Another thought: If you are considering a job offer in Germany, don’t let yourself be blinded by a very good looking gross salary! There are so many compulsory insurances (health + nursing care insurance, old age insurance, unemployment insurance) and deductions/taxes, that your net salary will be much lower. (E. g. my personal monthly net salary amounts to only about 57% of my gross salary.) Always ask what to expect as your net salary!
To your final question: The German law requires you to answer truthfully, if you are asked during a job interview whether you have a chronic disease or not (Personally, I was never
asked this question in a job interview, while I was younger, and I would be confident that you will not be asked this question likewise). As you know you have MS, you are, therefore, bound to answer “Yes”. You are not required to disclose, what
you have, and nobody should ask you that (If they do, you may decline to give specific information.) You may disclose your diagnosis, if you want to, but as the general perception of MS still is that of inevitable “fast decline”, I would rather dissuade you from disclosing more than is required by the law.
If you have a disabled person pass (“Schwerbehindertenausweis”) which states a degree of disability (“Grad der Behinderung”) of 50 or more (comparatively recently diagnosed as you are, you probably don’t have such a card), the German law requires you to state that fact as early as in your job application. The job interview will then be attended by the company’s disabled persons’ representative (“Vertrauensperson der Schwerbehinderten”), too, and you will be asked, whether you need any special devices, or you may be asked, whether you are able to perform e. g. a specific physical task that is required in the job (But again: Nobody is allowed to ask you, what
you have.). Depending on whether the company already complies with the German legal requirement to give 5% of their jobs to disabled persons (or to pay financial compensation for their failure to do so), it may even be desirable for the company to hire someone with a disability pass, in order to evade the fine.
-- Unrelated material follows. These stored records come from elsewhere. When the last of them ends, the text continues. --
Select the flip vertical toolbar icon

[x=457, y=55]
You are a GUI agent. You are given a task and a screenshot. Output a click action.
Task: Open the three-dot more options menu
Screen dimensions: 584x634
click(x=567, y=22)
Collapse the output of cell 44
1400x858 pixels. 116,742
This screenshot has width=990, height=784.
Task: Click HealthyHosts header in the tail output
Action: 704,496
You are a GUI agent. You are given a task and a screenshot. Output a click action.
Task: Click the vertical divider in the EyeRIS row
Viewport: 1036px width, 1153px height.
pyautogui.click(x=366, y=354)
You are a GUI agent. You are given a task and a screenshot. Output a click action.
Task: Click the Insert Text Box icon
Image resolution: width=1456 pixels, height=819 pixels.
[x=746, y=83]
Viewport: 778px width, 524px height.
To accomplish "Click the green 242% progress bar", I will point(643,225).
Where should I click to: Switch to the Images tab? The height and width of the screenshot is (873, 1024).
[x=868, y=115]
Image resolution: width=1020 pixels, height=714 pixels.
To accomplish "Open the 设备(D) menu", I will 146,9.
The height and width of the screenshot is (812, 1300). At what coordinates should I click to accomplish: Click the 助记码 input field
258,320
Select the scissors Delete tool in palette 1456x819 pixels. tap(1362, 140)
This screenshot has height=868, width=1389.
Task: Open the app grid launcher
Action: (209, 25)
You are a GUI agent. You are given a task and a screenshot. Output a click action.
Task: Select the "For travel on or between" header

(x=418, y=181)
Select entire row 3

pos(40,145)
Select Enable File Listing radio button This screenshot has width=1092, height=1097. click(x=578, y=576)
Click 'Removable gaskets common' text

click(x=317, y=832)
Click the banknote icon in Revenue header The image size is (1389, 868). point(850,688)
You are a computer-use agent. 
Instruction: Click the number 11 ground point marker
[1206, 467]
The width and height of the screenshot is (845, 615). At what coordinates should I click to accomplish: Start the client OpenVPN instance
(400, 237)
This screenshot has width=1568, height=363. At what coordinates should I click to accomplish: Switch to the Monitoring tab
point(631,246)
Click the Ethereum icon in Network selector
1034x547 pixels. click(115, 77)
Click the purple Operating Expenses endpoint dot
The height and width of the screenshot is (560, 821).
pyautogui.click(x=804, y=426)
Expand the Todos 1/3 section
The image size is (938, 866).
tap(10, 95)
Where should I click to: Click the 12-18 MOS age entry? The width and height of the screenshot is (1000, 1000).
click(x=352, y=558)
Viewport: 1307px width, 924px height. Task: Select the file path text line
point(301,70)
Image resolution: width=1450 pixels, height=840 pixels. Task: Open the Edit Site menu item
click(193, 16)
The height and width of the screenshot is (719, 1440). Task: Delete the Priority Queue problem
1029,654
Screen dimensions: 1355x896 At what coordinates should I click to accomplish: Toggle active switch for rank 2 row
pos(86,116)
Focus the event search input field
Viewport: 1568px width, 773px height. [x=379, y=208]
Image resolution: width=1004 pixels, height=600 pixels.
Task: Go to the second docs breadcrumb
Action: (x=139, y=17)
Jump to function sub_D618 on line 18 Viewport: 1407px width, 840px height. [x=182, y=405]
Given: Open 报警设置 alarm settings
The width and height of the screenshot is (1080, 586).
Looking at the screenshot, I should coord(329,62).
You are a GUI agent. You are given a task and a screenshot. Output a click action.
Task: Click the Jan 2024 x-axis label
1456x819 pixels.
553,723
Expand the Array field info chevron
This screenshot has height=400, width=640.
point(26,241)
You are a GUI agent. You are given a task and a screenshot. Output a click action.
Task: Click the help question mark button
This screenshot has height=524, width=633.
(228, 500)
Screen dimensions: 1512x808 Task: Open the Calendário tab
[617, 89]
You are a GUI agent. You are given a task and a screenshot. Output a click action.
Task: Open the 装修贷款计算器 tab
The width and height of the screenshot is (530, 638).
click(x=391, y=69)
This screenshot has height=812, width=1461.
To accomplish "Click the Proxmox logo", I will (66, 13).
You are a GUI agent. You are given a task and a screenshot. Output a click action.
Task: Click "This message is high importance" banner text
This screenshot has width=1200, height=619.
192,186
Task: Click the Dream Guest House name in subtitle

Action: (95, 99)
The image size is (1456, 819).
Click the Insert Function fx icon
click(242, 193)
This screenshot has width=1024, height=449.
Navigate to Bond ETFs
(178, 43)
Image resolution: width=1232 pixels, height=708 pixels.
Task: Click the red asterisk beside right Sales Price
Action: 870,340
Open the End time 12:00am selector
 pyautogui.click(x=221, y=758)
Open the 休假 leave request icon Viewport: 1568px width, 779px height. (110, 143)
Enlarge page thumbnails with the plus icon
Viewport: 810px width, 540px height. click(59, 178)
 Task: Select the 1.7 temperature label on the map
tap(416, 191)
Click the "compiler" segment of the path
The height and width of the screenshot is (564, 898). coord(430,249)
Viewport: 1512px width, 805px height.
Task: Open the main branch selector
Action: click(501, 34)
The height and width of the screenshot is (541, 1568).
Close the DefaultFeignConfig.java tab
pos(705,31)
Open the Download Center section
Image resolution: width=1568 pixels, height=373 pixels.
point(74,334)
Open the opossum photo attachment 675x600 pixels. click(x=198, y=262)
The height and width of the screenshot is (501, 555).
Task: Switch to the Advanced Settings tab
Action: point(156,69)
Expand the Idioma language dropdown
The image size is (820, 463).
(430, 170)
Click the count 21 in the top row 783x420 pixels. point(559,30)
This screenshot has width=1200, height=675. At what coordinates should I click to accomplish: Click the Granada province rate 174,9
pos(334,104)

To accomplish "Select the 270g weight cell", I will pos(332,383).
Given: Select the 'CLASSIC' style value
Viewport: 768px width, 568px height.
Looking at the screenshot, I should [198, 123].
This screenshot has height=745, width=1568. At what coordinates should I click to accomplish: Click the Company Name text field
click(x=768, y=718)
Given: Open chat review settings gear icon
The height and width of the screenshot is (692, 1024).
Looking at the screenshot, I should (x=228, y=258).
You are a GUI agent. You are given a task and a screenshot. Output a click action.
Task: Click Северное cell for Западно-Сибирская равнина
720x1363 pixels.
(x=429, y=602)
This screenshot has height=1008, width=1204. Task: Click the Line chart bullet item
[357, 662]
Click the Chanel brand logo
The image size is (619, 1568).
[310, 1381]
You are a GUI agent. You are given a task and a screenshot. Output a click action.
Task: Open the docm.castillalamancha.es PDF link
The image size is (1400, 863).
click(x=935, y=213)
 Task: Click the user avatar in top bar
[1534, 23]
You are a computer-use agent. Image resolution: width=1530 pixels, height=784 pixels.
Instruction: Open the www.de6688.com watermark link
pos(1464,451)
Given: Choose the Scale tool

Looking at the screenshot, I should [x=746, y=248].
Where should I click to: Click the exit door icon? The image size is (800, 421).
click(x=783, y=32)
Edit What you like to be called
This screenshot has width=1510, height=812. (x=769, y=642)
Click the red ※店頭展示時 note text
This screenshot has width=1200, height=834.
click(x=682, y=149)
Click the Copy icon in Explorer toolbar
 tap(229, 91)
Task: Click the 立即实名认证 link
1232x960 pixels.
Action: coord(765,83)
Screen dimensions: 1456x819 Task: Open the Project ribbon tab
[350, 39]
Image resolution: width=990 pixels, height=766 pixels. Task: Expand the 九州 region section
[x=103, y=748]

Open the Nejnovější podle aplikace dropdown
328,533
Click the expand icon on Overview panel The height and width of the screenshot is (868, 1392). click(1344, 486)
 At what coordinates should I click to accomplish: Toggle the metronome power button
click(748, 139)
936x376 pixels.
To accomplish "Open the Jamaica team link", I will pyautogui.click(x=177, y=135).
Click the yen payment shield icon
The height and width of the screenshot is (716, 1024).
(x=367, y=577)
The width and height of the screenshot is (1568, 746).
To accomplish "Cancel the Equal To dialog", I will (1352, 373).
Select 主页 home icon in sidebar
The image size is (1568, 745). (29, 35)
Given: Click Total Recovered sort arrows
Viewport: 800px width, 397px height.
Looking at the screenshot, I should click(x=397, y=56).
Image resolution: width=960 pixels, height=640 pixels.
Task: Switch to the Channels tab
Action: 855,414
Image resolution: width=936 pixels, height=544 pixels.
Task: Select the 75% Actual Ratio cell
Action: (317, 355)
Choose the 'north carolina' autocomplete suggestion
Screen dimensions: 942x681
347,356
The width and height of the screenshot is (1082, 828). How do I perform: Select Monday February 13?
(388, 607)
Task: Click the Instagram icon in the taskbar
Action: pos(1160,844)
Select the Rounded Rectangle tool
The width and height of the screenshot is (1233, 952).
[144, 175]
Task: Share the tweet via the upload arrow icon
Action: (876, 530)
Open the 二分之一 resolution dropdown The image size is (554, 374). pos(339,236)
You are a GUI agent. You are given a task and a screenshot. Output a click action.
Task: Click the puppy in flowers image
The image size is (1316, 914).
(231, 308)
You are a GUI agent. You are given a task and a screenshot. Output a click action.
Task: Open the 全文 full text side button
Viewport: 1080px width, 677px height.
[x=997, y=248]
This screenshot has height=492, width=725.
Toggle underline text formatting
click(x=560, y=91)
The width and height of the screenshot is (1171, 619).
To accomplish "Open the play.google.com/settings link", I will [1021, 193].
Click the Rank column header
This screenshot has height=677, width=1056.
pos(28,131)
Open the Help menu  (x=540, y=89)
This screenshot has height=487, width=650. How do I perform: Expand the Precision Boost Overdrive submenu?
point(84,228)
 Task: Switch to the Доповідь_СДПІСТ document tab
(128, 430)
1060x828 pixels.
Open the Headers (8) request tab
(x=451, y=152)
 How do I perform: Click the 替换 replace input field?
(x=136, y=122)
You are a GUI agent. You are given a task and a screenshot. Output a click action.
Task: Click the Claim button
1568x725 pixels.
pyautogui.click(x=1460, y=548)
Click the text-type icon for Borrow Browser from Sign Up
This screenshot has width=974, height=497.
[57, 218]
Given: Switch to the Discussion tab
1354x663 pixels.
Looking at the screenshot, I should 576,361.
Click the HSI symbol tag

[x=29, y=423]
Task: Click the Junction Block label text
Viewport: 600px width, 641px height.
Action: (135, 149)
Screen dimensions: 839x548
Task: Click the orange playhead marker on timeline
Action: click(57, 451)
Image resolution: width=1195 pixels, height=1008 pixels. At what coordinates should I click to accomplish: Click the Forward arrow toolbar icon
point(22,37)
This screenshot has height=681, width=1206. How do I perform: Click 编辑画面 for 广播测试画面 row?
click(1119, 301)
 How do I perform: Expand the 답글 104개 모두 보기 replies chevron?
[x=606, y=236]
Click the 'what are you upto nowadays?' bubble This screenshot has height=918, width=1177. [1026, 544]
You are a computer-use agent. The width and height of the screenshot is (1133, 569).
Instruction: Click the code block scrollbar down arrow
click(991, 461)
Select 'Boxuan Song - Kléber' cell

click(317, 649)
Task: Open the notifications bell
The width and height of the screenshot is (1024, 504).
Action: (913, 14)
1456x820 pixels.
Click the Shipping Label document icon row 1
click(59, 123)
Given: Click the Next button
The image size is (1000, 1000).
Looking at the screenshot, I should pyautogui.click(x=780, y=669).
But of course, the companies try to comply with this legal requirement by hiring the least disabled persons who have such a disability pass – and for the lowliest payed jobs within their company (There is no such requirement that they need to fill 5% of every level with disabled people.) Personally, I have experienced in my life three job interviews, after I had received a disabled person pass (stating a degree of disability of 50 [I am mildly impaired in my walking – mostly speed and distance – , but not visibly so, I believe, and otherwise almost unimpaired]), that is: stating the fact of a disability pass (but not the diagnosis) in my application. None of these applications has been successful. In one of these three cases the person with the most decisive say positively knew (by chance), that I have MS. With hindsight I believe, that his fear I might sooner or later become a liability for the team because of my MS, persuaded him to give the job to someone else – a decision which had really unwelcome consequences for me (loss of responsibility, much less attractive tasks and a loss of income of 1/3). My personal experiences, therefore, would incline me to advise: Discrimination against disabled people is real. Don’t apply for a disabled person pass, before you have secured the indefinite work contract you will stay on until retirement! Don’t disclose anything to your employer unless you must! But other people will – hopefully! – look back on much better experiences!
Hope, you find this information helpful!